Peter Wolfgang, the organization’s executive director, told the committee the proposed changes could be interpreted by “some enterprising judge” or others as encouragement to teach about homosexual lifestyles in schools.

“We don’t want this misread as some sort of affirmation, some sort of mandate, that things that are opposed to in parental rights or traditional public beliefs will now be taught in the public schools,” Wolfgang said.

Waterbury resident Robert Muckle Sr. told lawmakers he worries about the effect on children if same-sex relationships are condoned or encouraged by educators.

“Things are bad enough in our schools with the teaching of comprehensive sex education without the added promotion of homosexuality and bisexuality,” he said.

State Rep. Michael Lawlor (D-East Haven), co-chairman of the judiciary committee, said the 1991 language prohibited actions that were never likely to occur anyway, such as setting quotas for hiring gay workers or pushing teachers to promote homosexuality.

It was added only to appease people who otherwise might have blocked the antidiscrimination bill, Lawlor said.

The language is a vestige of past discrimination that should be removed, said attorney Bennett Klein of Boston-based Gay and Lesbian Advocates & Defenders, which represented the gay couples who won the Supreme Court decision.

“It’s meaningless language other than to express prejudice,” he said.

State Rep. Beth Bye (D-West Hartford), whose ceremony with her partner, Tracey Wilson, was Connecticut’s first same-sex marriage, said the updates to state law are much more than mere procedure.

“Marriage has meaning in our culture, and marriage has meaning in our state and to my family,” Bye, displaying her marriage license, told fellow lawmakers last Friday.

The judiciary committee did not immediately act on the proposed changes, which would require full General Assembly approval.

Only Connecticut and Massachusetts have legalized gay marriage, although the unions were legal in California for five months until a state referendum to ban gay marriage passed last fall.

Vermont, New Jersey, California, New Hampshire, Oregon, Washington and the District of Columbia have laws that either recognize civil unions or domestic partnerships that afford same-sex couples similar rights to marriage. Thirty states have gay-marriage bans in their constitutions.

Connecticut had 2,140 civil unions recorded as of last Friday, including 24 since the Oct. 10 Supreme Court decision.

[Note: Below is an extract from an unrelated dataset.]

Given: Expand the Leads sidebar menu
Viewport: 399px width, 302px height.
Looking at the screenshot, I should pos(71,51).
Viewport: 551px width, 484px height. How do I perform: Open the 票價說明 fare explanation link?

Some church and conservative group leaders also want lawmakers to let Connecticut justices of the peace and anyone else with religious objections — such as wedding photographers or florists — refuse to participate in same-sex ceremonies.

“A situation has been created by the [court] decision where state policy seriously conflicts with the religious beliefs of a large number of people within the state,” said David Reynolds, a spokesperson for the Connecticut Catholic Conference.

The law would exempt clergy from performing same-sex marriages based on their religious beliefs. However, some legislators say justices of the peace are state officials and must perform the ceremonies, since they are legally prohibited from discriminating based on sexual orientation.